— begin —
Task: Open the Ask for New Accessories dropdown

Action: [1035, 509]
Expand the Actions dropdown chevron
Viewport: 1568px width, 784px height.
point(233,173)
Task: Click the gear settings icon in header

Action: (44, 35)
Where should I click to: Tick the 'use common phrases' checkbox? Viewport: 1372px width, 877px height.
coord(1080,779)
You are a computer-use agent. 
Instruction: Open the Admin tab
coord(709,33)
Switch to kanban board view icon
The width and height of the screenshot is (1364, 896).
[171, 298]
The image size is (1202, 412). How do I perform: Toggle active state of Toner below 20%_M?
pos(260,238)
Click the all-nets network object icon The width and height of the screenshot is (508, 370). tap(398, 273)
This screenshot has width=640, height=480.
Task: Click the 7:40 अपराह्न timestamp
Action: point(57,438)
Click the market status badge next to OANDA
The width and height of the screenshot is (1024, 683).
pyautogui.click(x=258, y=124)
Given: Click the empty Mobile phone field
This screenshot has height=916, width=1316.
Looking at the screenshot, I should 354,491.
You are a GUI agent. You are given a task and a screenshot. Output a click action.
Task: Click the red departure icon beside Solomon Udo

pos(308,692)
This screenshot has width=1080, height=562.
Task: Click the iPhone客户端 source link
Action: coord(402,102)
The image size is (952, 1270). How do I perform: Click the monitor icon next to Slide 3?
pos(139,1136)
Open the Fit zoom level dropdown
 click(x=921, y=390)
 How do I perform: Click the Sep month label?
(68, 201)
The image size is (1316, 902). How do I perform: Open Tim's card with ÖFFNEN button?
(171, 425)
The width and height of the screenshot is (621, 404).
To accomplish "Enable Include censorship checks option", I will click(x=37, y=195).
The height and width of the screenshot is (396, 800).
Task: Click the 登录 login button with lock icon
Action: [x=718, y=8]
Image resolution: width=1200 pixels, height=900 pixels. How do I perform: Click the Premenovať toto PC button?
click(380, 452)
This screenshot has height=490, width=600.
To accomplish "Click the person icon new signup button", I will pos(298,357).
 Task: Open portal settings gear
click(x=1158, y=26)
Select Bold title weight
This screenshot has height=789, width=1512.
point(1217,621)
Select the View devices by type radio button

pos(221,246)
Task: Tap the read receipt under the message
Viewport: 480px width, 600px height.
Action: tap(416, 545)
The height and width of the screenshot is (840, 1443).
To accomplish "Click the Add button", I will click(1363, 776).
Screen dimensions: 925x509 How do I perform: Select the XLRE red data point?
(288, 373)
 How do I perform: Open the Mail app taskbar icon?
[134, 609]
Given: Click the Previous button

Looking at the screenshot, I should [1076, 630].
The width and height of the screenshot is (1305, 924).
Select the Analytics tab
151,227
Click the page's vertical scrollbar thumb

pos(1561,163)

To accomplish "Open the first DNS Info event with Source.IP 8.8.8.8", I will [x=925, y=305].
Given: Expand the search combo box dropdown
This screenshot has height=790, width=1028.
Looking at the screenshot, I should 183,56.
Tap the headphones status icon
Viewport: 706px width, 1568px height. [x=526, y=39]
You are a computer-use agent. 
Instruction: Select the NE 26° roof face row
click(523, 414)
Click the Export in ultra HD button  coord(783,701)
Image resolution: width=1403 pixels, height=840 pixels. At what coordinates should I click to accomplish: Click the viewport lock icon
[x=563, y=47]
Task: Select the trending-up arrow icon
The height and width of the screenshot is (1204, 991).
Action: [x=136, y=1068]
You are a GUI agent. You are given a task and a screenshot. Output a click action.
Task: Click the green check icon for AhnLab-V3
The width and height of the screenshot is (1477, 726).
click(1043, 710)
— end —
WHAT THE EXERCISE ASKS: Pull out every line of the records that contains the string "icon" and copy each one in full.

THE OUTPUT:
Task: Click the gear settings icon in header
Switch to kanban board view icon
Click the all-nets network object icon The width and height of the screenshot is (508, 370). tap(398, 273)
Task: Click the red departure icon beside Solomon Udo
The image size is (952, 1270). How do I perform: Click the monitor icon next to Slide 3?
Task: Click the 登录 login button with lock icon
To accomplish "Click the person icon new signup button", I will pos(298,357).
 How do I perform: Open the Mail app taskbar icon?
Tap the headphones status icon
Image resolution: width=1403 pixels, height=840 pixels. At what coordinates should I click to accomplish: Click the viewport lock icon
Task: Select the trending-up arrow icon
Task: Click the green check icon for AhnLab-V3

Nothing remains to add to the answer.